▶ [TRECHO FORNECIDO]
__________

Uma outra proposta de registro sempre presente em nossos encontros diz
respeito à elaboração de pequenos relatórios
sobre filmes, vídeos sobre educação, palestras assistidas,
dramatizações realizadas etc. Enfim, tudo que vemos, discutimos,
refletimos e fazemos, transformamos em registro, com base em questões
ou em forma de textos livres e organizados pelas próprias monitoras.
Para o estudo de textos, também apresentamos propostas de registro,
procurando elaborar questões que busquem relacionar o conteúdo
e as discussões do grupo sobre os temas com a prática das
monitoras no CEMEI. Assim como as propostas citadas no parágrafo
anterior, estas também são um pouco mais trabalhosas para
as educadoras, pois exigem reflexão e entendimento dos conteúdos,
o que nos leva a uma prática solicitada por elas e que também
consideramos positiva: voltar as produções às monitoras,
com nossas observações, para que possam aprimorá-las,
se desejarem (destacamos que nem todas se sentem motivadas a completar
suas tarefas...). Também procedemos esta revisão das tarefas
fazendo a leitura com o grupo e discutindo os pontos principais da escrita,
bem como o que pode ser melhor explicitado ou re-escrito. Por isso, registrar,
escrever, construir textos, para as monitoras, é aprender a materialidade
e os significados da escrita, em todos os sentidos.

__________

▶ [EXTRATO DE DADOS]

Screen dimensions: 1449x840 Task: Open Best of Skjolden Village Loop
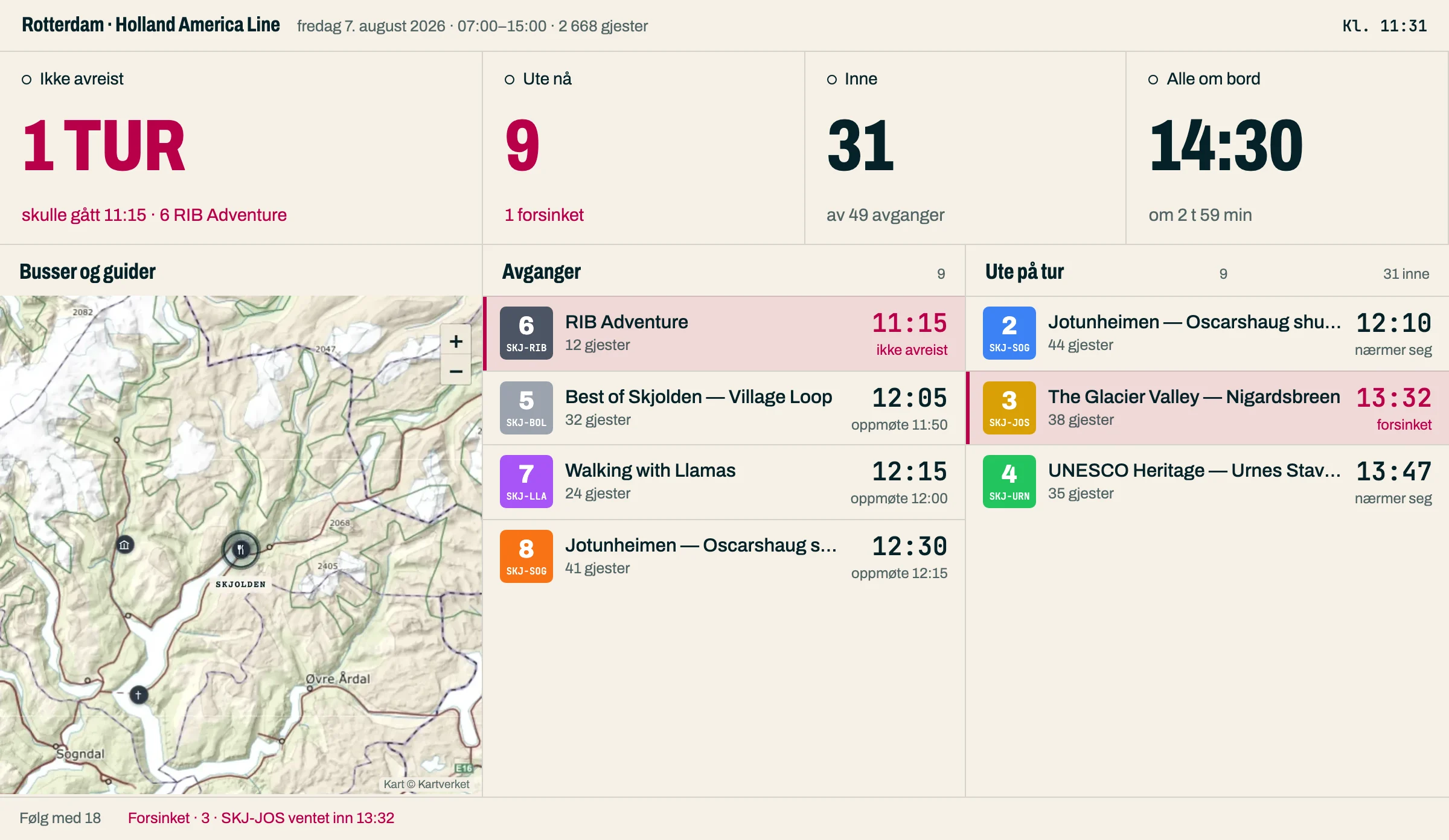[x=724, y=409]
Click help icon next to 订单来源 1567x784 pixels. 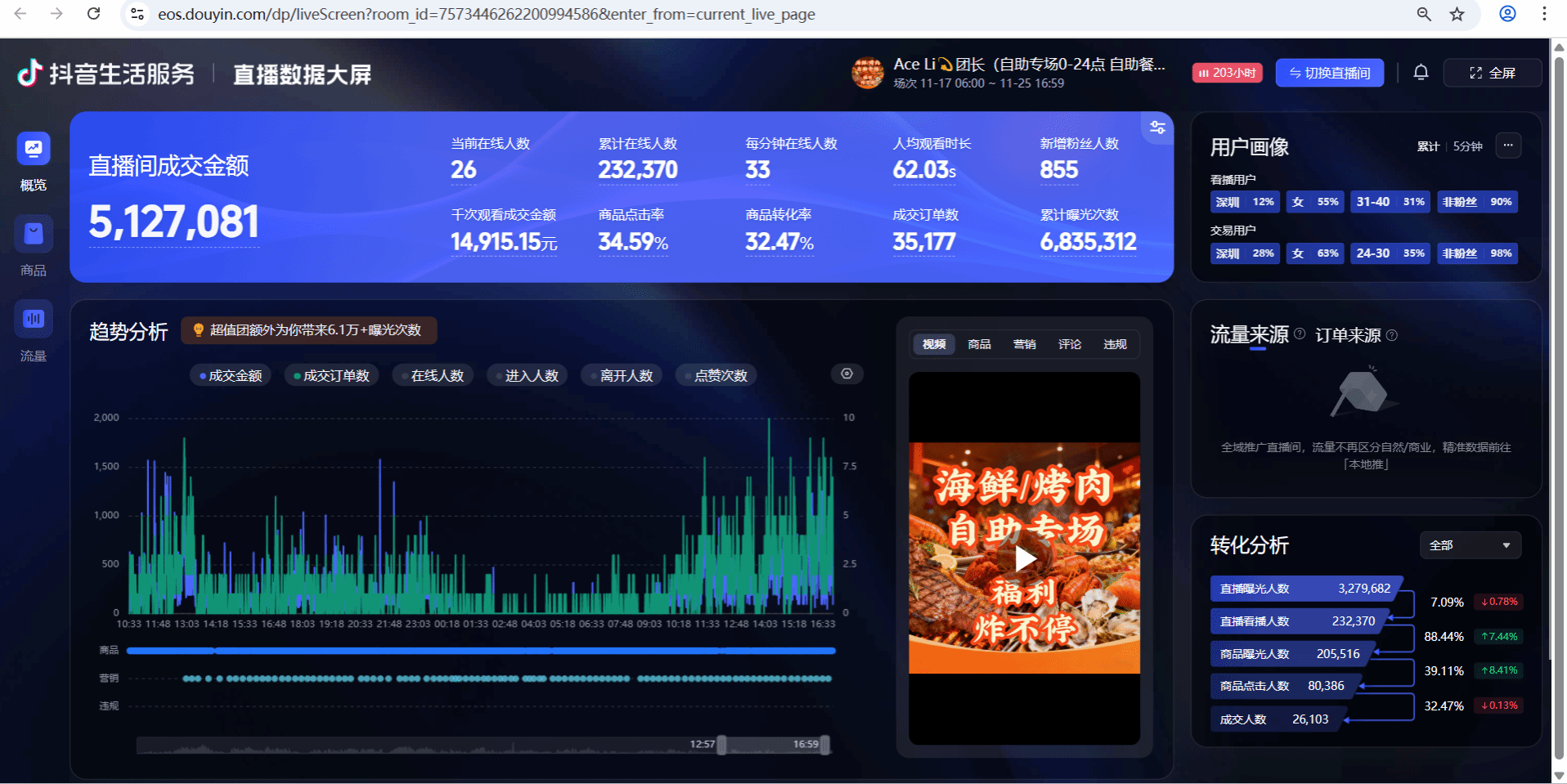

__________

▶ [TAREFA PEDIDA A]
Responda com base no trecho sobre os registros feitos com as monitoras:
(i) Sobre o que são os pequenos relatórios elaborados nos encontros?
(ii) Em que local se dá a prática das monitoras com a qual as questões de estudo buscam relacionar o conteúdo?
(iii) De que modo, além da devolução com observações, é feita a revisão das tarefas?
▶ [TAREFA PEDIDA B] Troque "relatórios" por "resumos" no trecho sobre os registros feitos com as monitoras e reescreva a parte que começa em "Uma outra proposta" e termina em "pelas próprias monitoras.".
▶ [TAREFA PEDIDA C] Prossiga com o texto sobre os registros feitos com as monitoras, a partir da última frase dele.

▶ [RESPOSTA FINAL A]
(i) Sobre filmes, vídeos sobre educação, palestras assistidas e dramatizações realizadas.
(ii) No CEMEI.
(iii) Com a leitura feita com o grupo e a discussão dos pontos principais da escrita, bem como do que pode ser melhor explicitado ou reescrito.

▶ [RESPOSTA FINAL B]
Uma outra proposta de registro sempre presente em nossos encontros diz
respeito à elaboração de pequenos resumos
sobre filmes, vídeos sobre educação, palestras assistidas,
dramatizações realizadas etc. Enfim, tudo que vemos, discutimos,
refletimos e fazemos, transformamos em registro, com base em questões
ou em forma de textos livres e organizados pelas próprias monitoras.

▶ [RESPOSTA FINAL C]
Vale a pena destacar, também, a atividade de conclusão do
curso, realizada no final do ano de 2003: a elaboração de
um jornal, com artigos diversos sobre os temas estudados. Nesta atividade,
as monitoras construíram uma escrita bastante elaborada –
os textos foram lidos, discutidos e revistos por todas - e o trabalho
configurou-se como algo bastante gratificante para todas as profissionais
envolvidas.
Enfim, enfrentamos o desafio de criar – ou recriar – nas monitoras
a prática do registro e da reflexão sobre suas ações
educativas, para dar a ver, para si mesmas e para quem possa interessar,
as experiências tão maravilhosas destas profissionais na
educação de crianças de 0 a 6 anos.
Usando diferentes
linguagens: estratégias para um maior envolvimento no curso
A criatividade está sempre permeando a construção
de saberes e a discussão dos conteúdos trabalhados no curso;
portanto, o método de estudo não é único,
nem homogêneo, nem irreversível. Sendo assim, propomos às
monitoras, constantemente, a vivência de diferentes situações,
além da legitimação de um espaço amplo de
participação, aberto aos relatos de sentimentos, desejos,
angústias e à socialização de experiências.
Esta dinâmica de trabalho é permitida por meio da diversidade
das estratégias de estudo dos conteúdos.
Desta forma, construímos uma trajetória de exploração
de diferentes recursos, os quais aprofundam propostas educacionais variadas,
partilhadas por indivíduos que trazem consigo ricas e fantásticas
experiências construídas/adquiridas no decorrer de sua história/constituição
enquanto educadores.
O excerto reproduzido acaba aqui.